[What you are asked to do] Find the line in the entries below that contains "4 поверхневі дошки (721, 516)". Repeat it exactly, and every line after it through the line that contains "Fármacos antitérmicos y".

Pixel coordinate grounding data:
--
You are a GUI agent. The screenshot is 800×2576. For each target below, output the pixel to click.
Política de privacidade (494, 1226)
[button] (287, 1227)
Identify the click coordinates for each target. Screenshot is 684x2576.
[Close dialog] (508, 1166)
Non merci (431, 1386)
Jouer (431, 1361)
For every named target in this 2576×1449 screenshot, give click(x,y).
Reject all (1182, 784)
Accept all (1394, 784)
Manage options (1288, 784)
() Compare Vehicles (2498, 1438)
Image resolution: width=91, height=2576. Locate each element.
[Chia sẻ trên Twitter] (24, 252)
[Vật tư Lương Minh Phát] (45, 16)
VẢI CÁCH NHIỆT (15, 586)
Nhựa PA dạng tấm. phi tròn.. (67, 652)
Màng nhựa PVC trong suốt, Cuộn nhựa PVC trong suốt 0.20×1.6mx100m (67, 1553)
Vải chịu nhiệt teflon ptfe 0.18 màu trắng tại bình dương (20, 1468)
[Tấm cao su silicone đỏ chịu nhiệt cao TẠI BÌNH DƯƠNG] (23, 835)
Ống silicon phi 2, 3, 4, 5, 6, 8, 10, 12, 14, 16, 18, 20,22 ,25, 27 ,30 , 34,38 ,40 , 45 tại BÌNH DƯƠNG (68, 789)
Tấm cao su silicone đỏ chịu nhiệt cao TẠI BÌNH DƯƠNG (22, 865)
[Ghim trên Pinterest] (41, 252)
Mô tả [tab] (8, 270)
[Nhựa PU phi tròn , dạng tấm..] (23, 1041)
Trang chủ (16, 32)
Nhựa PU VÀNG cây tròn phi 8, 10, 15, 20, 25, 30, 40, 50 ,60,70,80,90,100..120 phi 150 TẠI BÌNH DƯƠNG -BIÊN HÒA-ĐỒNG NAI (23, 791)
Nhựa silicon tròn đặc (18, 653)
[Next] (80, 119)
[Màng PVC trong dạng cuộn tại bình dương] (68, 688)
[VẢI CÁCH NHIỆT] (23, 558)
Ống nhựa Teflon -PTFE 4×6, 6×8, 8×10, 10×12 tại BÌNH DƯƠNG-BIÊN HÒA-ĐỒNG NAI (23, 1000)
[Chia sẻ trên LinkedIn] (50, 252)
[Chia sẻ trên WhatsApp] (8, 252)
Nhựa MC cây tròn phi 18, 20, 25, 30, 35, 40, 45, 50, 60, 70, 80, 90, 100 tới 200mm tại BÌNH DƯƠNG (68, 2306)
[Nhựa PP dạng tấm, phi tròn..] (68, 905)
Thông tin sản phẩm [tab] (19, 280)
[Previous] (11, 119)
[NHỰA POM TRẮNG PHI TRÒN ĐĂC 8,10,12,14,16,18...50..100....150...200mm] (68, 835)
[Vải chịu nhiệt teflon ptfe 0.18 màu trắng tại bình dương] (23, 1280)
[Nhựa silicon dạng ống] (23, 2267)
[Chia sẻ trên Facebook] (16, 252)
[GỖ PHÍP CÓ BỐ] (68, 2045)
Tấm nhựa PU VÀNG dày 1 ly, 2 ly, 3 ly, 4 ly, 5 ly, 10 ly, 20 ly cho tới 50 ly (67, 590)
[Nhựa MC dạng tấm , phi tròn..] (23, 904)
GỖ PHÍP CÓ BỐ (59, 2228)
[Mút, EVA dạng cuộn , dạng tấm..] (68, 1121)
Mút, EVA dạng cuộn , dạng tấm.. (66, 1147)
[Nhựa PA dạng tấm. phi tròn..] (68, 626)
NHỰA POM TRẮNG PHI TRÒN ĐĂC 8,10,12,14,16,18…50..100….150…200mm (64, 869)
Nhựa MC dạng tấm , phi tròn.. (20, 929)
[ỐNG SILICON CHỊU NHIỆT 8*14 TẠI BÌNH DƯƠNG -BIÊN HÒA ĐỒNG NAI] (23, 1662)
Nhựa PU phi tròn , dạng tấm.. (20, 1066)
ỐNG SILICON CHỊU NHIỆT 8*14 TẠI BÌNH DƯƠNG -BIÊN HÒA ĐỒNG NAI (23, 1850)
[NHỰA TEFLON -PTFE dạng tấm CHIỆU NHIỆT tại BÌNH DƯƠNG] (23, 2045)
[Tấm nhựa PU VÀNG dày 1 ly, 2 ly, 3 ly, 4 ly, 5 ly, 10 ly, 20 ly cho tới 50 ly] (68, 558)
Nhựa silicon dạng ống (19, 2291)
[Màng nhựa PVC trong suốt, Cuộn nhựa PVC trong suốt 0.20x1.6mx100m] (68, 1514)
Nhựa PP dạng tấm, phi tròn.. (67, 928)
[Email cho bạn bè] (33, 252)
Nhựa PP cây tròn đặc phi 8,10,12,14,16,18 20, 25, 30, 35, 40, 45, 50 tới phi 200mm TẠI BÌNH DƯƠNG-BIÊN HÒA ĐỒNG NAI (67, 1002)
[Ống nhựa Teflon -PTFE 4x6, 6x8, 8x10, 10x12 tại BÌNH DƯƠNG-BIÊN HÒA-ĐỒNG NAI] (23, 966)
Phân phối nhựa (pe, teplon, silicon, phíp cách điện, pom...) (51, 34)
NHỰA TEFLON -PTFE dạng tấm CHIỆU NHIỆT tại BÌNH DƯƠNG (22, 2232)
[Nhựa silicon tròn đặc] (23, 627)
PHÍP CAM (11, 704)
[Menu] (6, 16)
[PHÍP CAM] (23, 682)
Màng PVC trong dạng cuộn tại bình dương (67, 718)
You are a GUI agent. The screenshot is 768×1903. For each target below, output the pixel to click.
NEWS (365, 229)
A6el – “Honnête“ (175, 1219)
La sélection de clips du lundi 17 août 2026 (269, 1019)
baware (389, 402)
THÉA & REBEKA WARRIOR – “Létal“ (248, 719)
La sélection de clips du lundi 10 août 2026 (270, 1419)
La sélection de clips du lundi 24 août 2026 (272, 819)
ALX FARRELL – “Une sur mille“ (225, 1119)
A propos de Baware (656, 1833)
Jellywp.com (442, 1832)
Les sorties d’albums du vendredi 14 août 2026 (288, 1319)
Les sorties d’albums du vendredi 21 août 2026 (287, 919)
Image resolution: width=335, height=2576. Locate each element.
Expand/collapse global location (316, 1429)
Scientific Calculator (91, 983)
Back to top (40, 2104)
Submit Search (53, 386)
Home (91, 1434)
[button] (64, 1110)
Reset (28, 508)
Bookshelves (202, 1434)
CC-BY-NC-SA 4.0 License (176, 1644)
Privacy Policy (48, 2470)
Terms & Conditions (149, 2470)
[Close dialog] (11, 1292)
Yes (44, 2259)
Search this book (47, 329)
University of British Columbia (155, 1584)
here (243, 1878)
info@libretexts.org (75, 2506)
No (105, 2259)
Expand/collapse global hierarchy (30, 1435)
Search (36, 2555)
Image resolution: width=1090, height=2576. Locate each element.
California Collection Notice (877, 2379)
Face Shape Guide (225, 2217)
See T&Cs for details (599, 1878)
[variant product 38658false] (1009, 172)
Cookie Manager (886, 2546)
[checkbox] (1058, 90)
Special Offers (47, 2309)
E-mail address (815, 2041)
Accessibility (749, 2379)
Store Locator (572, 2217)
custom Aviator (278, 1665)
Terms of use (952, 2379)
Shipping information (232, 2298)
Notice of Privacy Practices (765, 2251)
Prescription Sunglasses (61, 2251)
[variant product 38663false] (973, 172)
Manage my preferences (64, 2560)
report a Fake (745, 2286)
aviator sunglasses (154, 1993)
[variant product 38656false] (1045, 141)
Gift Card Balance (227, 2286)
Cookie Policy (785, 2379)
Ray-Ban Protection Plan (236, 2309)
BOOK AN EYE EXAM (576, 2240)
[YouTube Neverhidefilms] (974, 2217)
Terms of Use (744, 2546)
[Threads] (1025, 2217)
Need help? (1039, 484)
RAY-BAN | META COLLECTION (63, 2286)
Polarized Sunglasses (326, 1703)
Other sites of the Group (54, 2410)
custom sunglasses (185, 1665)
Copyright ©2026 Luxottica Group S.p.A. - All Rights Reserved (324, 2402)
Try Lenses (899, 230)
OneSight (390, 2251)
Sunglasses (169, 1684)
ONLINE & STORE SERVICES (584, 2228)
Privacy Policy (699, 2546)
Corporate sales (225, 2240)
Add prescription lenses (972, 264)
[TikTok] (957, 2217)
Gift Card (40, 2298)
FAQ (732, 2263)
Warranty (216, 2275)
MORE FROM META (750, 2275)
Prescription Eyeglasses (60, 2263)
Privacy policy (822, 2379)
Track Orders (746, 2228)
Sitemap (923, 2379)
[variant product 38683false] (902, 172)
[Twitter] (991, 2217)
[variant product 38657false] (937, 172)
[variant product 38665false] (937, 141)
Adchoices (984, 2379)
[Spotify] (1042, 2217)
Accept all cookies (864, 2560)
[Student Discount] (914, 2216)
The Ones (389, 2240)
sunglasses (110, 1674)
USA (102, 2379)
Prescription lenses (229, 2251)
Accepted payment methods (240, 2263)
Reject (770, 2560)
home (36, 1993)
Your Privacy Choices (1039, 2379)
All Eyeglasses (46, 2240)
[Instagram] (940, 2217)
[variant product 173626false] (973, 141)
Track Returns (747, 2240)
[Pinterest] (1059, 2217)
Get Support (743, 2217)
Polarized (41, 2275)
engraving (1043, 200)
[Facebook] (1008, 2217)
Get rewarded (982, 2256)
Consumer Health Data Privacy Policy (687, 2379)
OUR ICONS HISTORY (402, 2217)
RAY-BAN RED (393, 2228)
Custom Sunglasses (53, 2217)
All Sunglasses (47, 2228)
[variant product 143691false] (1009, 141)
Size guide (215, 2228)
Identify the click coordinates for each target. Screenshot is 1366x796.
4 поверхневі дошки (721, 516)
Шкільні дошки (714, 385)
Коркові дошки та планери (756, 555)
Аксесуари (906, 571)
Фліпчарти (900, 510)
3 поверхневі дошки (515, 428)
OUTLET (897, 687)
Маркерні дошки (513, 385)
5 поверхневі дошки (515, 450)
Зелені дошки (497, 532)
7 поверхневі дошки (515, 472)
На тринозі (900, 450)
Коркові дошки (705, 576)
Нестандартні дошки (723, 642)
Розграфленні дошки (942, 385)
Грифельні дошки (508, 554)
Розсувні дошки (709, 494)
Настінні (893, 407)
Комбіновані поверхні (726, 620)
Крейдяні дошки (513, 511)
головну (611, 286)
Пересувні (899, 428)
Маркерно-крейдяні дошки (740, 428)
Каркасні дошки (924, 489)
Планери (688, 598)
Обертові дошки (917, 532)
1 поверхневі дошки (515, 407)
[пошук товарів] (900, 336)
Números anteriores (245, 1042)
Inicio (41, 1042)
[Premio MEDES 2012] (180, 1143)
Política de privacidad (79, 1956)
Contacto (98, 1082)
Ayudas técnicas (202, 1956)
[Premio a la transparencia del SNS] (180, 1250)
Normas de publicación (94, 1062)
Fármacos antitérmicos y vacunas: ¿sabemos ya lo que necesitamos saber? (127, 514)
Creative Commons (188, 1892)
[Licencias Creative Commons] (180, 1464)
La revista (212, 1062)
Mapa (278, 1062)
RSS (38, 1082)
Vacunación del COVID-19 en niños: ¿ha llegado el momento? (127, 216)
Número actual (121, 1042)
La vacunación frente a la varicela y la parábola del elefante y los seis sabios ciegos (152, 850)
--
[Reply to the task]
4 поверхневі дошки (721, 516)
Шкільні дошки (714, 385)
Коркові дошки та планери (756, 555)
Аксесуари (906, 571)
Фліпчарти (900, 510)
3 поверхневі дошки (515, 428)
OUTLET (897, 687)
Маркерні дошки (513, 385)
5 поверхневі дошки (515, 450)
Зелені дошки (497, 532)
7 поверхневі дошки (515, 472)
На тринозі (900, 450)
Коркові дошки (705, 576)
Нестандартні дошки (723, 642)
Розграфленні дошки (942, 385)
Грифельні дошки (508, 554)
Розсувні дошки (709, 494)
Настінні (893, 407)
Комбіновані поверхні (726, 620)
Крейдяні дошки (513, 511)
головну (611, 286)
Пересувні (899, 428)
Маркерно-крейдяні дошки (740, 428)
Каркасні дошки (924, 489)
Планери (688, 598)
Обертові дошки (917, 532)
1 поверхневі дошки (515, 407)
[пошук товарів] (900, 336)
Números anteriores (245, 1042)
Inicio (41, 1042)
[Premio MEDES 2012] (180, 1143)
Política de privacidad (79, 1956)
Contacto (98, 1082)
Ayudas técnicas (202, 1956)
[Premio a la transparencia del SNS] (180, 1250)
Normas de publicación (94, 1062)
Fármacos antitérmicos y vacunas: ¿sabemos ya lo que necesitamos saber? (127, 514)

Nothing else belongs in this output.